Columbia, South Carolina, is the latest to join a growing number of cities spanning the world that are using hydrogen fuel cells to power their public transit systems. On Wednesday, the city showed off its new H2 shuttle bus that will operate throughout the city on several routes over the next year. Officials are showing their support of clean energies and say that incorporating alternative fuel technologies will help the Midlands move toward an energy efficient future.
The new Ford Hydrogen V-10 E-450 was on display at City Hall on Wednesday as Mayor Steve Benjamin fielded questions and worked with representatives from partnering organizations to explain the significance of fuel cell technologies. The bus is part of a 12-month program that is an important step for the city’s goal of transitioning all of its public transit vehicles to hydrogen fuel by 2015.
The organizations that are part of the partnership are Ford, the University of South Carolina, the city of Columbia and the Department of Energy. According to the deal, ford will have ownership of the bus; the university will provide trained operators and insurance. The city will take care of establishing the infrastructure necessary to supporting the endeavor with the Department of Energy providing appropriate funding.
This program is considered a step in the right direction for advancing the use of hydrogen fuel. Infrastructure is still a major concern, but as more cities begin to utilization fuel cell technology, the more refueling stations will begin to sprout up in support of the industry.

TASKS AND EXERCISES:
- 1) Please copy the Columbia hydrogen bus article starting at the words "The organizations that" and stopping after "providing appropriate funding.", switching "trained operators" to "certified drivers".
- 2) In the Columbia hydrogen bus article, by what year does the city aim to transition all of its public transit vehicles to hydrogen fuel?
The listing that follows comes from a different source than the Columbia hydrogen bus article.

DATA SEGMENT:
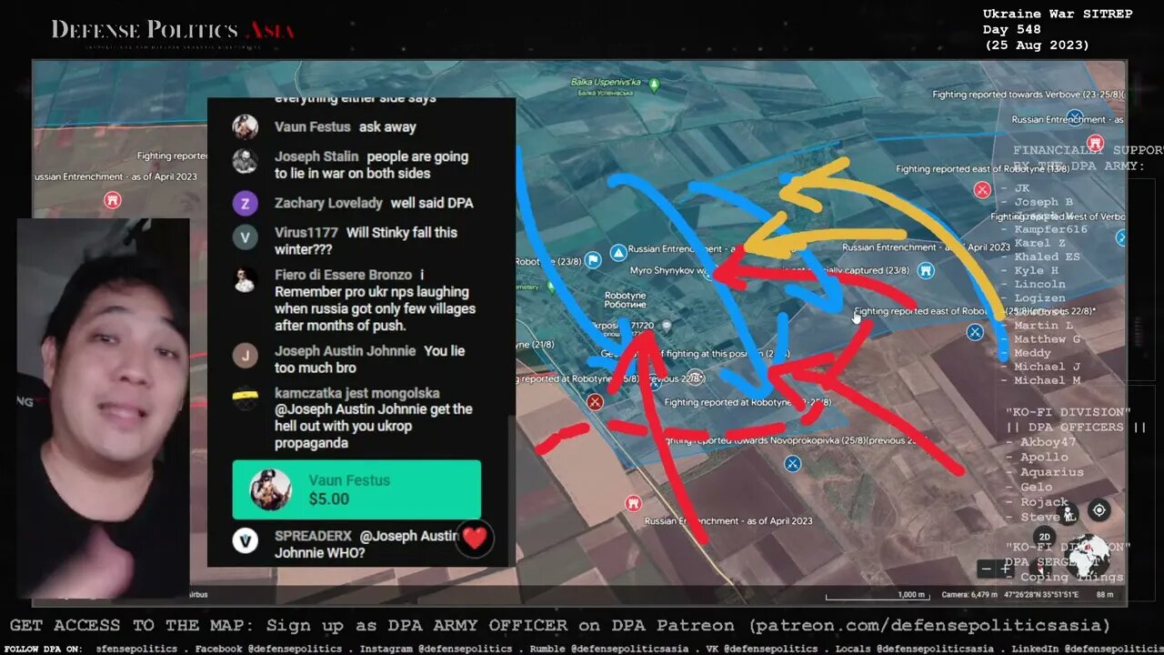Image resolution: width=1164 pixels, height=655 pixels.
Task: Click the blue warning triangle marker
Action: point(618,252)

RESPONSES FOR EACH TASK:
- 1)
The organizations that are part of the partnership are Ford, the University of South Carolina, the city of Columbia and the Department of Energy. According to the deal, ford will have ownership of the bus; the university will provide certified drivers and insurance. The city will take care of establishing the infrastructure necessary to supporting the endeavor with the Department of Energy providing appropriate funding.

- 2) 2015